The answer must be an exact copy of the lines from the one with "Task: Select the" through the final line below, with no pictures and nothing else.

═══ Material supplied ═══

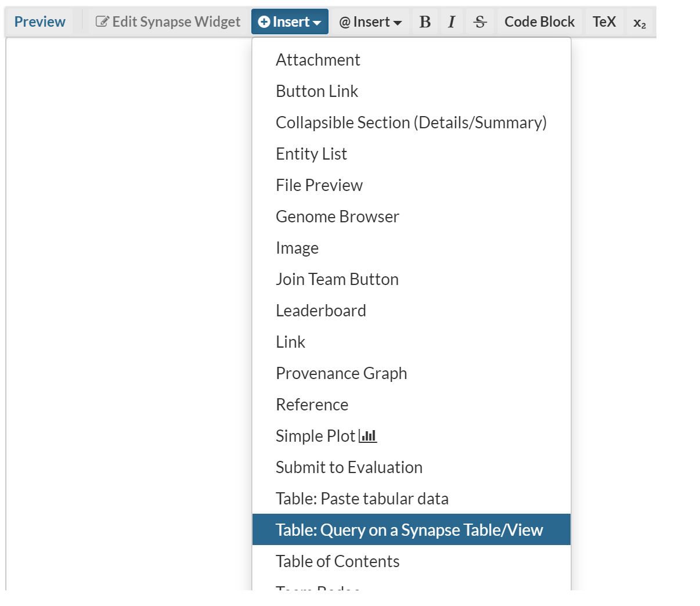Click the Edit Synapse Widget button
The height and width of the screenshot is (606, 700).
[x=168, y=21]
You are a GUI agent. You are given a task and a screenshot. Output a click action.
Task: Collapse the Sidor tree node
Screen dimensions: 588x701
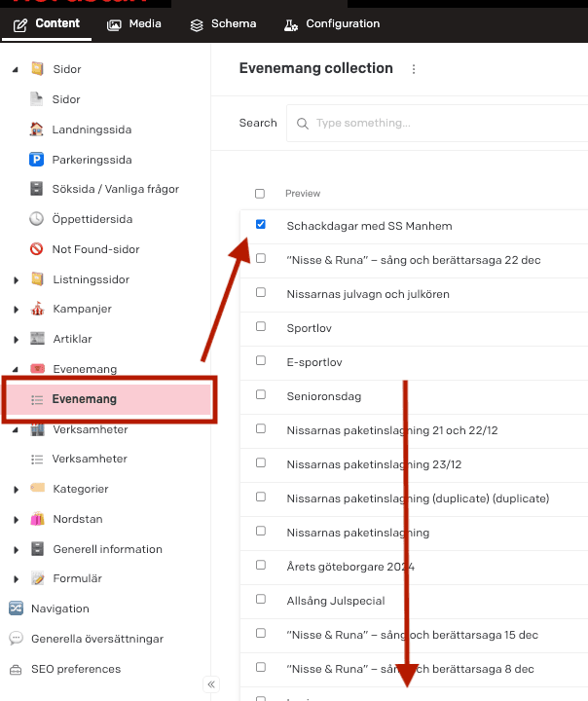[16, 69]
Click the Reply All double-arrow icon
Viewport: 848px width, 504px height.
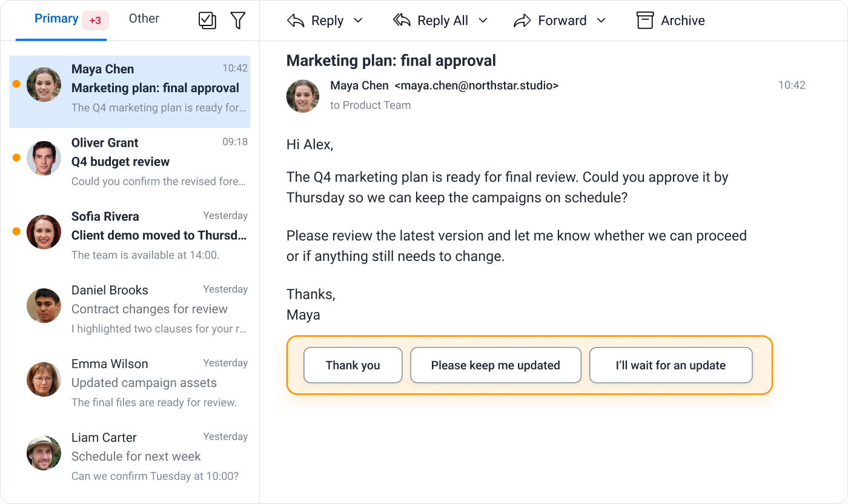tap(402, 21)
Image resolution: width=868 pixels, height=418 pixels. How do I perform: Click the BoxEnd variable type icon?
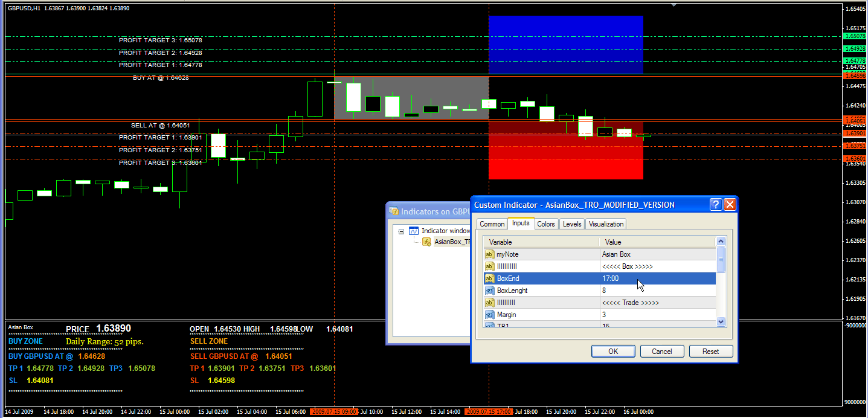pyautogui.click(x=489, y=278)
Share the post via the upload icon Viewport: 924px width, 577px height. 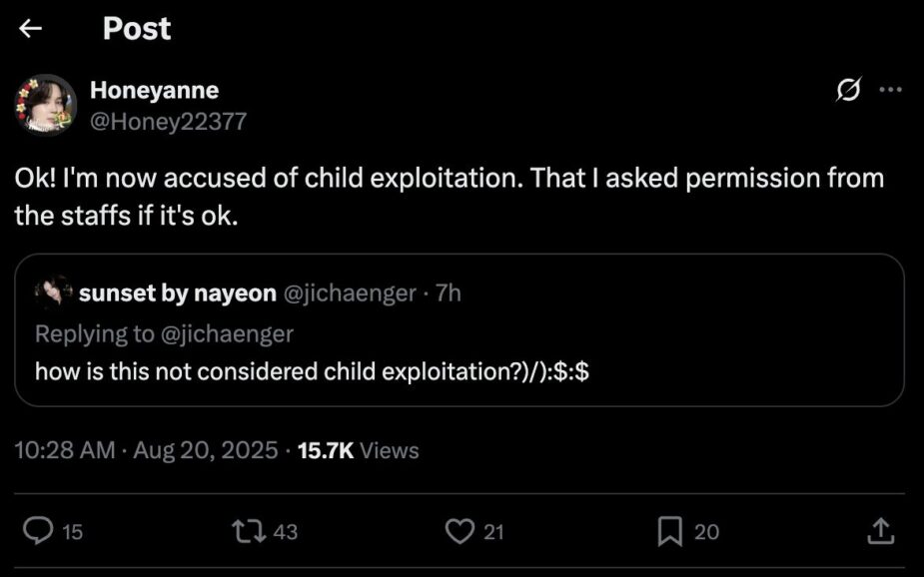(x=880, y=531)
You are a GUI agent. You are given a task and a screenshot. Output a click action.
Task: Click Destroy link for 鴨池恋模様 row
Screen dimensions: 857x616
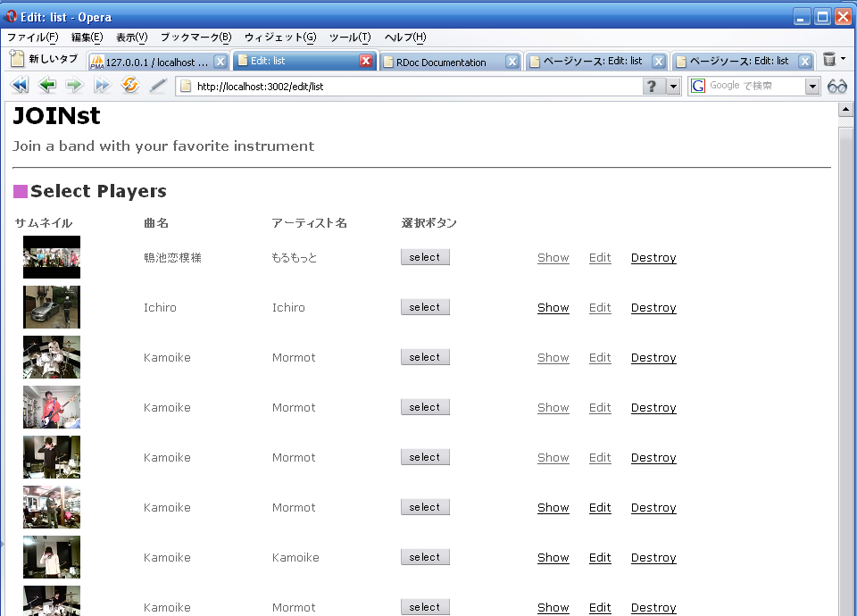point(653,257)
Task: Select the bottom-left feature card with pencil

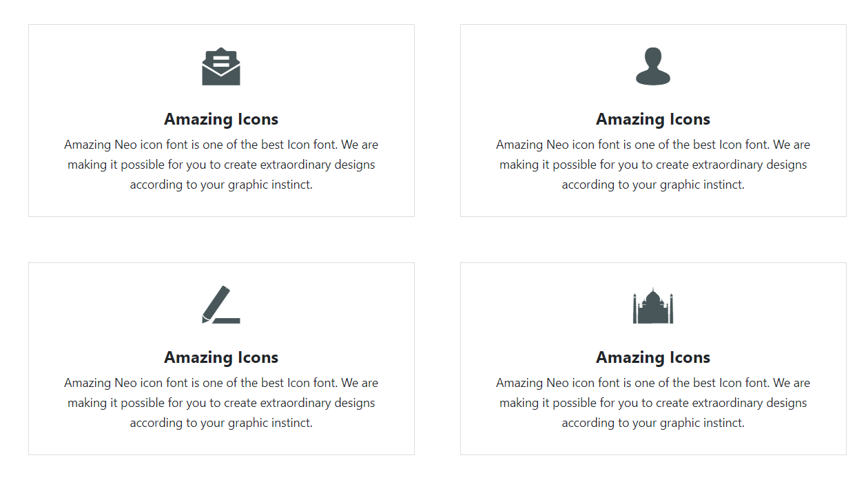Action: (x=221, y=359)
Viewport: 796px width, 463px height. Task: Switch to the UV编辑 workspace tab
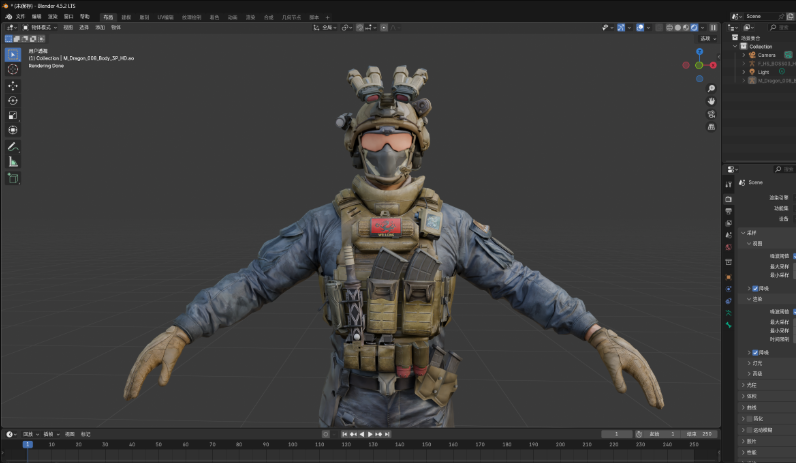click(x=165, y=17)
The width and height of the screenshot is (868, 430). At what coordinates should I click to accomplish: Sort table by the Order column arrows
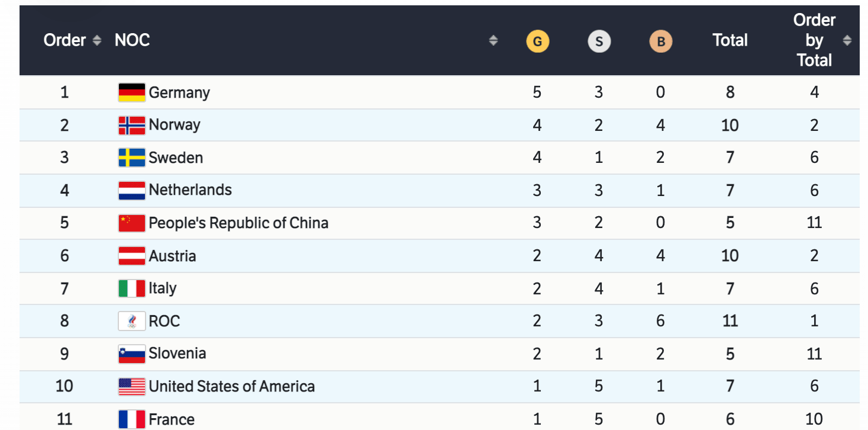tap(97, 40)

═══

| Solution to the exercise |
Task: Select the bottom-left feature card with pencil

Action: (x=221, y=359)
Viewport: 796px width, 463px height. Task: Switch to the UV编辑 workspace tab
click(x=165, y=17)
The width and height of the screenshot is (868, 430). At what coordinates should I click to accomplish: Sort table by the Order column arrows
tap(97, 40)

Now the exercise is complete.